To be done
Reproduce every one of the following entries verbatim, keeping each line as it stands.

(Word and element location entries)
★ ★ ★

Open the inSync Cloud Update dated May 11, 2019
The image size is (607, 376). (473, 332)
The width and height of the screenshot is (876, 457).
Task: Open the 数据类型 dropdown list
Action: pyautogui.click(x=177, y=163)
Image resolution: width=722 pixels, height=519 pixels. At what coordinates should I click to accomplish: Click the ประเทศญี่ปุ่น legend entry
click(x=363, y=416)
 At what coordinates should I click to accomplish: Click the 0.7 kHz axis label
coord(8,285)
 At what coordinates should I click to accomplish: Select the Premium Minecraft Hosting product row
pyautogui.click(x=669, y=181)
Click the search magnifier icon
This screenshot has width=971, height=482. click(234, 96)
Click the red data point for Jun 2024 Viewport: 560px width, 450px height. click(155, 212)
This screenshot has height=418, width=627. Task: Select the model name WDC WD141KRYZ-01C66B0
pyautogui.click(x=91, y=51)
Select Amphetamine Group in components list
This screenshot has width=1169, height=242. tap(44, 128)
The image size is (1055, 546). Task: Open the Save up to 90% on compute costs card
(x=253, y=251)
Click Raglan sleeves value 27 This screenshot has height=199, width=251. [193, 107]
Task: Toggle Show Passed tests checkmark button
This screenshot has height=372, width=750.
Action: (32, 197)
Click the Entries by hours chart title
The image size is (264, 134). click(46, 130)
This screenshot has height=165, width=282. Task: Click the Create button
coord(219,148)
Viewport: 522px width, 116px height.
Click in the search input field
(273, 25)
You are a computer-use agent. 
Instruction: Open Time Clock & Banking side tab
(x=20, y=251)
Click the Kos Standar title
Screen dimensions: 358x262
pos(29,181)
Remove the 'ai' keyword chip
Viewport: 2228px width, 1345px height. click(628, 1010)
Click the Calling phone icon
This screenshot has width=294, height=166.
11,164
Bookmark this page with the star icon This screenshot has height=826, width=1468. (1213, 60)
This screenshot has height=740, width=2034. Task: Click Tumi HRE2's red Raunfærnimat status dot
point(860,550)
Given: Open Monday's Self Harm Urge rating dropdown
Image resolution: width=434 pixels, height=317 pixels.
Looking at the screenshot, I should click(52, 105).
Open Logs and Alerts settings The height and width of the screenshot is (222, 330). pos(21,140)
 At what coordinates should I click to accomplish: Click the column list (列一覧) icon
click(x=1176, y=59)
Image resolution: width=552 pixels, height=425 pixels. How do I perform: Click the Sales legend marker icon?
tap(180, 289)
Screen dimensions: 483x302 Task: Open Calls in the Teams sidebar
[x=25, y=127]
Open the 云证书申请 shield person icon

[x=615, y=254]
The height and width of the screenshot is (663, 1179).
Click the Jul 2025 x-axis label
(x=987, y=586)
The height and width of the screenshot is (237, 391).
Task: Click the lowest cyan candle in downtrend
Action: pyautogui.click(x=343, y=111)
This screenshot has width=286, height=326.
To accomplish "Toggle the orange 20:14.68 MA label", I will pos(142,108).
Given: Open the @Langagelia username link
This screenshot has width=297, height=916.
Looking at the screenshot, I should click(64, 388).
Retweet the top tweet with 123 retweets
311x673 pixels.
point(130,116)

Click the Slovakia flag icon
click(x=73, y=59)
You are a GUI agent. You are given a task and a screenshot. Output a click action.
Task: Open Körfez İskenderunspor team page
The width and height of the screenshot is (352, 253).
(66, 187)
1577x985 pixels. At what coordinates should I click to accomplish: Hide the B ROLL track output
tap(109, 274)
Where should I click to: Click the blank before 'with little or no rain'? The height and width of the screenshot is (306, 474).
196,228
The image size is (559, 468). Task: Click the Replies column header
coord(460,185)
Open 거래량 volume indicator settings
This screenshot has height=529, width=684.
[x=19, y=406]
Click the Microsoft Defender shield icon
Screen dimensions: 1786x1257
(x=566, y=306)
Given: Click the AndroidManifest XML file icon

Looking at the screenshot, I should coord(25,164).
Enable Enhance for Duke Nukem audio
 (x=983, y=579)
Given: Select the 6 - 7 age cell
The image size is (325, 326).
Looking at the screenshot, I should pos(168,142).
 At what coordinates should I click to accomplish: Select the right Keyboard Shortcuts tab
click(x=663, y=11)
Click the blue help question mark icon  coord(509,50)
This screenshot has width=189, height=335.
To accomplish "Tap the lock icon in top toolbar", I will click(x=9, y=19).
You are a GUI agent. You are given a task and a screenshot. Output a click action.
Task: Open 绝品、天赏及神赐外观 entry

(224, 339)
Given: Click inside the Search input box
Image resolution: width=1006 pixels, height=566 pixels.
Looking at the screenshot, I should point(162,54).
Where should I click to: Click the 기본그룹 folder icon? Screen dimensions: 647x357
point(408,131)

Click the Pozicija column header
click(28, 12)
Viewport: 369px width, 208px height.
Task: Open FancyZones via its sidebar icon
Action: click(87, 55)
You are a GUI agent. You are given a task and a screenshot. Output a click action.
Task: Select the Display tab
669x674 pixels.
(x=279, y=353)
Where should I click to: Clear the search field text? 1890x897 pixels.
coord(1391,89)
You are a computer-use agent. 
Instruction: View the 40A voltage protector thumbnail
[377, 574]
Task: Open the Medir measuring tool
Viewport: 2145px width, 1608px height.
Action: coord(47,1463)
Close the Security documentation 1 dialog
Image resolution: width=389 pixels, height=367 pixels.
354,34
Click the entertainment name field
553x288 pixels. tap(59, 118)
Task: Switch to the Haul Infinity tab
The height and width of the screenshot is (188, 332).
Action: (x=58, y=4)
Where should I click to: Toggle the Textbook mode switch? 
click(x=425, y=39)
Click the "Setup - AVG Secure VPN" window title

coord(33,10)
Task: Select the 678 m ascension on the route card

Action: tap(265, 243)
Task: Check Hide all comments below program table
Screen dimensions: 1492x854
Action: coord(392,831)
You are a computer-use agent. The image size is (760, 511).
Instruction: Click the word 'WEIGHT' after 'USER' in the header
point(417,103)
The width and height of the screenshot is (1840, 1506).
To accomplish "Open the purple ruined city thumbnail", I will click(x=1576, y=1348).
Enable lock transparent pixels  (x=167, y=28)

★ ★ ★

Exercise output
Open the inSync Cloud Update dated May 11, 2019
The image size is (607, 376). (473, 332)
The width and height of the screenshot is (876, 457).
Task: Open the 数据类型 dropdown list
Action: pyautogui.click(x=177, y=163)
Image resolution: width=722 pixels, height=519 pixels. At what coordinates should I click to accomplish: Click the ประเทศญี่ปุ่น legend entry
click(x=363, y=416)
 At what coordinates should I click to accomplish: Click the 0.7 kHz axis label
coord(8,285)
 At what coordinates should I click to accomplish: Select the Premium Minecraft Hosting product row
pyautogui.click(x=669, y=181)
Click the search magnifier icon
This screenshot has width=971, height=482. click(234, 96)
Click the red data point for Jun 2024 Viewport: 560px width, 450px height. click(155, 212)
This screenshot has height=418, width=627. Task: Select the model name WDC WD141KRYZ-01C66B0
pyautogui.click(x=91, y=51)
Select Amphetamine Group in components list
This screenshot has width=1169, height=242. tap(44, 128)
The image size is (1055, 546). Task: Open the Save up to 90% on compute costs card
(x=253, y=251)
Click Raglan sleeves value 27 This screenshot has height=199, width=251. [193, 107]
Task: Toggle Show Passed tests checkmark button
This screenshot has height=372, width=750.
Action: (32, 197)
Click the Entries by hours chart title
The image size is (264, 134). click(46, 130)
This screenshot has height=165, width=282. Task: Click the Create button
coord(219,148)
Viewport: 522px width, 116px height.
Click in the search input field
(273, 25)
You are a computer-use agent. 
Instruction: Open Time Clock & Banking side tab
(x=20, y=251)
Click the Kos Standar title
Screen dimensions: 358x262
pos(29,181)
Remove the 'ai' keyword chip
Viewport: 2228px width, 1345px height. click(628, 1010)
Click the Calling phone icon
This screenshot has width=294, height=166.
11,164
Bookmark this page with the star icon This screenshot has height=826, width=1468. (1213, 60)
This screenshot has height=740, width=2034. Task: Click Tumi HRE2's red Raunfærnimat status dot
point(860,550)
Given: Open Monday's Self Harm Urge rating dropdown
Image resolution: width=434 pixels, height=317 pixels.
Looking at the screenshot, I should click(52, 105).
Open Logs and Alerts settings The height and width of the screenshot is (222, 330). pos(21,140)
 At what coordinates should I click to accomplish: Click the column list (列一覧) icon
click(x=1176, y=59)
Image resolution: width=552 pixels, height=425 pixels. How do I perform: Click the Sales legend marker icon?
tap(180, 289)
Screen dimensions: 483x302 Task: Open Calls in the Teams sidebar
[x=25, y=127]
Open the 云证书申请 shield person icon

[x=615, y=254]
The height and width of the screenshot is (663, 1179).
Click the Jul 2025 x-axis label
(x=987, y=586)
The height and width of the screenshot is (237, 391).
Task: Click the lowest cyan candle in downtrend
Action: pyautogui.click(x=343, y=111)
This screenshot has width=286, height=326.
To accomplish "Toggle the orange 20:14.68 MA label", I will pos(142,108).
Given: Open the @Langagelia username link
This screenshot has width=297, height=916.
Looking at the screenshot, I should click(64, 388).
Retweet the top tweet with 123 retweets
311x673 pixels.
point(130,116)

Click the Slovakia flag icon
click(x=73, y=59)
You are a GUI agent. You are given a task and a screenshot. Output a click action.
Task: Open Körfez İskenderunspor team page
The width and height of the screenshot is (352, 253).
(66, 187)
1577x985 pixels. At what coordinates should I click to accomplish: Hide the B ROLL track output
tap(109, 274)
Where should I click to: Click the blank before 'with little or no rain'? The height and width of the screenshot is (306, 474).
196,228
The image size is (559, 468). Task: Click the Replies column header
coord(460,185)
Open 거래량 volume indicator settings
This screenshot has height=529, width=684.
[x=19, y=406]
Click the Microsoft Defender shield icon
Screen dimensions: 1786x1257
(x=566, y=306)
Given: Click the AndroidManifest XML file icon

Looking at the screenshot, I should coord(25,164).
Enable Enhance for Duke Nukem audio
 (x=983, y=579)
Given: Select the 6 - 7 age cell
The image size is (325, 326).
Looking at the screenshot, I should pos(168,142).
 At what coordinates should I click to accomplish: Select the right Keyboard Shortcuts tab
click(x=663, y=11)
Click the blue help question mark icon  coord(509,50)
This screenshot has width=189, height=335.
To accomplish "Tap the lock icon in top toolbar", I will click(x=9, y=19).
You are a GUI agent. You are given a task and a screenshot. Output a click action.
Task: Open 绝品、天赏及神赐外观 entry

(224, 339)
Given: Click inside the Search input box
Image resolution: width=1006 pixels, height=566 pixels.
Looking at the screenshot, I should point(162,54).
Where should I click to: Click the 기본그룹 folder icon? Screen dimensions: 647x357
point(408,131)

Click the Pozicija column header
click(28, 12)
Viewport: 369px width, 208px height.
Task: Open FancyZones via its sidebar icon
Action: click(87, 55)
You are a GUI agent. You are given a task and a screenshot. Output a click action.
Task: Select the Display tab
669x674 pixels.
(x=279, y=353)
Where should I click to: Clear the search field text? 1890x897 pixels.
coord(1391,89)
You are a computer-use agent. 
Instruction: View the 40A voltage protector thumbnail
[377, 574]
Task: Open the Medir measuring tool
Viewport: 2145px width, 1608px height.
Action: coord(47,1463)
Close the Security documentation 1 dialog
Image resolution: width=389 pixels, height=367 pixels.
354,34
Click the entertainment name field
553x288 pixels. tap(59, 118)
Task: Switch to the Haul Infinity tab
The height and width of the screenshot is (188, 332).
Action: (x=58, y=4)
Where should I click to: Toggle the Textbook mode switch? 
click(x=425, y=39)
Click the "Setup - AVG Secure VPN" window title

coord(33,10)
Task: Select the 678 m ascension on the route card

Action: tap(265, 243)
Task: Check Hide all comments below program table
Screen dimensions: 1492x854
Action: coord(392,831)
You are a computer-use agent. The image size is (760, 511).
Instruction: Click the word 'WEIGHT' after 'USER' in the header
point(417,103)
The width and height of the screenshot is (1840, 1506).
To accomplish "Open the purple ruined city thumbnail", I will click(x=1576, y=1348).
Enable lock transparent pixels  (x=167, y=28)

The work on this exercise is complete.